Depuis l'indépendance, les tenants du pouvoir n'ont fait que mettre en place des mécanismes pour asseoir leur autorité sur la société civile et la population algérienne. 35 ans durant, ils n'ont fait que ressasser les clichés nationaux en perpétuant l'image culte d'un colonialisme fourre-tout, cause de tous les maux et de toutes les impossibilités...Vécu comme une tragédie nationale, le système colonial a servi de faire-valoir à tous les régimes de l'après indépendance, toutes tendances confondues. Cette formidable duperie a servi de chape de béton pour étouffer toute émergence nouvelle dans «le système» comme disent les algériens. Elle a servi les nantis du régime et tout particulièrement la junte militaire, elle aussi ouvert les portes à toutes les corruptions, à tous les «deals» et à des pratiques aussi douteuses que mafieuses.

Le «système algérien» n'a pas fait que rendre possibles les pratiques mafieuses, il a fait encore mieux que ça, il a rendu la ségrégation, le sexisme, les injustices, les contraintes et les violences possibles au sein de la société algérienne. D'abord envers les femmes, ensuite envers toute la jeunesse, pour atteindre le séisme quotidien qui touche toute la population du pays. Une population oubliée, des femmes ignorées, martyrisées, suspectées, craintes et écartées de la vie civile et politique du pays, parce que trop redoutées, une jeunesse ignorée pour être trop jeune, trop spontanée et bien trop imperméable à l'atteinte aux libertés. Pourtant elles forment toutes les deux la majorité écrasante du pays et elles subissent toutes les deux les pires des violences.

Ce n'est pas la première fois que l'on voit poindre dans ce continent le masque de la terreur, d'autres exemples nous ont déjà fait frémir d'horreur ( le Rwanda, le Zaïre) et bien-sûr la Bosnie, un ailleurs encore présent dans les mémoires. L'Algérie prend le même chemin, même si le pouvoir en place, par l'intermédiaire de son représentant à l'ONU, dit tout le contraire.

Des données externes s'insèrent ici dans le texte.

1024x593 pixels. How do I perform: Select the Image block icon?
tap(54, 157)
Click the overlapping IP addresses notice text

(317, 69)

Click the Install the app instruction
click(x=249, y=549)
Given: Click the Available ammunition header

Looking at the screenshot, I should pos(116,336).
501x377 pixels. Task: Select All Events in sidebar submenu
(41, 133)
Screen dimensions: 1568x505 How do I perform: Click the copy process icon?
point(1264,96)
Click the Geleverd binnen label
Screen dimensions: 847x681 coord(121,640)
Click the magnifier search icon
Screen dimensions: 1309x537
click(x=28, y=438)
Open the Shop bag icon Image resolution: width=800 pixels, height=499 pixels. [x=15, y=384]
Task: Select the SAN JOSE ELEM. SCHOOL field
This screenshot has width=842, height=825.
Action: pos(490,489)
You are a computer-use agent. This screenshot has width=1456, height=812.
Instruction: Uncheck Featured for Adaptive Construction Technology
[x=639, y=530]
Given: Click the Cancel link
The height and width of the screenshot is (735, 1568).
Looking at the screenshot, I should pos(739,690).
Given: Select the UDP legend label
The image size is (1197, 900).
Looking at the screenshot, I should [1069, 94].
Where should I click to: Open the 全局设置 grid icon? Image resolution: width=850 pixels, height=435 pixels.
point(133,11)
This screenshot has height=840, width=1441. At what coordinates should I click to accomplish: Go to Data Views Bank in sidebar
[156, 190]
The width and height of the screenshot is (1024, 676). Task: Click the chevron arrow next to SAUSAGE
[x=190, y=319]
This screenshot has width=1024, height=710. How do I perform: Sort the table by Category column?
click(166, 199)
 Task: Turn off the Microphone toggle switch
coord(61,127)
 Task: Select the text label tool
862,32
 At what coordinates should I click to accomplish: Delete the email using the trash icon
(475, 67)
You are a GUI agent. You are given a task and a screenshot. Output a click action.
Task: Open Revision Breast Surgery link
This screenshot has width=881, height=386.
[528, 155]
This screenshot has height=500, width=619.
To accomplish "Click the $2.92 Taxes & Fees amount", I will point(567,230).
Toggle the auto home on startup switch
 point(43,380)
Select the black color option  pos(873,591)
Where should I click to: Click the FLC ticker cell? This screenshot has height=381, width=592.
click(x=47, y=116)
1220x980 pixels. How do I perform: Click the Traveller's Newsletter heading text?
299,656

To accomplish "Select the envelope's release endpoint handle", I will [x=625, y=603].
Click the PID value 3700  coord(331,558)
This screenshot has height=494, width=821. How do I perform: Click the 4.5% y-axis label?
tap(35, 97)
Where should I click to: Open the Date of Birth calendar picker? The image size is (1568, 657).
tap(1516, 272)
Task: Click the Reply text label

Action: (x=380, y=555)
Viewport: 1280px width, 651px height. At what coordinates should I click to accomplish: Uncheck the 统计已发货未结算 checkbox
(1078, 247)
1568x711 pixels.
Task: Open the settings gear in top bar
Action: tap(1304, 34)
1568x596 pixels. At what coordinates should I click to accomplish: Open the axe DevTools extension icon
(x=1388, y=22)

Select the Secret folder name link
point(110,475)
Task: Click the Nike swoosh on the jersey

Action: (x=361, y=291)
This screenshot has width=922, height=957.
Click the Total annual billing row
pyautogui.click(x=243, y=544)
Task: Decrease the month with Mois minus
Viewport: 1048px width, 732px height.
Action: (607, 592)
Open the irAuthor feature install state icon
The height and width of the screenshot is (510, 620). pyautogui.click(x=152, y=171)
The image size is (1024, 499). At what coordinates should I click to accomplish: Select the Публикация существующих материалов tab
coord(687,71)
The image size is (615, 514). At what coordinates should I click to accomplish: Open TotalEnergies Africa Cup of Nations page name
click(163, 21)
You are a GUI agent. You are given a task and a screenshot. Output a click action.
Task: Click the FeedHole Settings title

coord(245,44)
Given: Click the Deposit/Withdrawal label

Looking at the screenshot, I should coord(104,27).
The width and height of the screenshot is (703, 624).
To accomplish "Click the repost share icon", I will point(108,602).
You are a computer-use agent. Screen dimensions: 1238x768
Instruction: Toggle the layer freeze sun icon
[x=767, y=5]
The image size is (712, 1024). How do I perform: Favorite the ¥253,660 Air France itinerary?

Nous assistons tous les jours aux pratiques dites démocratiques de ce pouvoir et à la manière peu orthodoxe dont il en use au quotidien envers sa population, comme envers l'opinion publique internationale. Ce n'est pas en voulant terroriser les organisations non-gouvernementales que le pouvoir algérien gagnera en crédibilité.

Qu'y a-t-il de si précieux à cacher pour refuser qu'une commission internationale n'enquête sur les violences et les massacres en Algérie?...

La non-ingérence dans les affaires intérieures d'un pays ne doit pas couvrir l'horreur ni permettre que derrière les murs épais de l'indifférence, on puisse assassiner tout un peuple.

Un code de l'infâmie

Il n'y a pas si longtemps, l'Algérie s'est dotée d'une constitution comme disent «les sages politologues» du pays. Elle s'est surtout dotée d'un code de la famille parmi les plus rétrograde de la région. Ce code de «l'infâmie» met la femme en demeure et sous tutelle, de sa naissance à sa mort.

C'est un code pratique et rassurant autant pour le pouvoir que pour toutes les diverses mouvances qui prônent l'obscurantisme et le sacro-saint droit divin dont elles sont les seules et uniques héritières selon leurs propres dires.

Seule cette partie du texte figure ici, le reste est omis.